Abstract
Introduction
The Scottish Care of Older People (SCoOP) collaborative regularly reports outcomes of acute geriatric medicine admissions across Scottish hospitals. The covid pandemic caused major and highly variable restructuring of acute services across the country. Their impact on activity and outcomes is unknown.
Methods
We collated all SMR01/SMR01E hospital episodes from Public Health Scotland from 1st April 2017 to 31st March 2022 where over 50% of the total episode was spent under acute geriatric medicine (code AB) and the diagnosis was not stroke. Activity and outcomes in 19 major hospitals were compared across financial years 2017-19 (before-), 2020/21 (during-) and 2021/22 (after lockdowns).
Results
Admissions fell 15% to 36954 in 2020/21 from an average 42566 before recovering to 41971 in 2021/22. Age, sex and social deprivation profiles differed between hospitals (p<0.001) but remained similar within each hospital at all timepoints. Few hospitals were busier than ever in 2020/21 but some saw large reductions in activity. Mortality at 30 days post-admission was 10% higher in 2020/21 (17.9% v 16.5% in other years, p<0.001), with 2-fold differences across hospitals. Mean median length of stay (LOS) across hospitals was 11.7 days, compared to 12.8 days in 2017-20, p<0.001. There were up to 17-fold differences in median LOS between hospitals (2-34 days) in 2020/21, p<0.001. The impact of the pandemic on LOS within each hospital was also highly variable.
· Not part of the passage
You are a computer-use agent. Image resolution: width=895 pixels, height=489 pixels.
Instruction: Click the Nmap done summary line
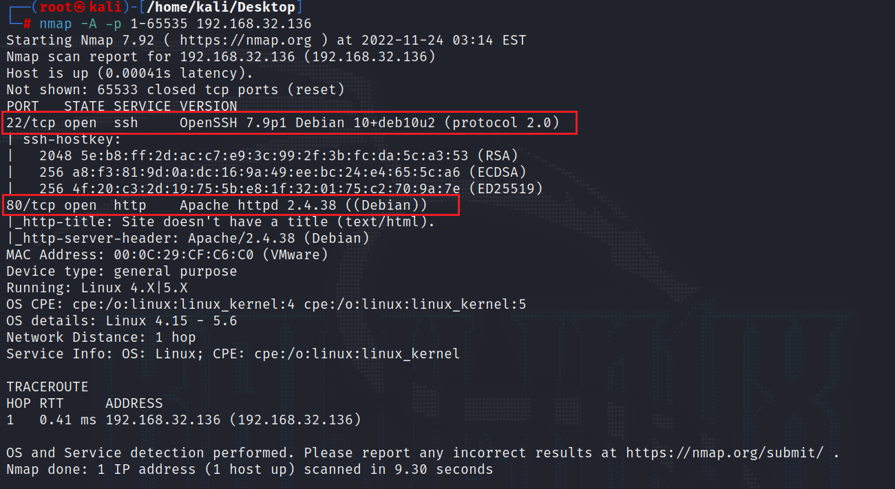[x=250, y=470]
Readmission rates at 7 days post-discharge were broadly similar across all years but two-fold differences between hospitals were also seen (4.8%-9.8%, mean 6.8%, p<0.001).
Conclusion
The year 2020/21 saw a 15% fall in acute geriatric medicine admissions overall, with 10% increase in mortality and shorter lengths of stay. However, the impact on the activity and outcomes of individual hospitals were widely disparate, probably reflecting variation in how each hospital service responded to the pandemic.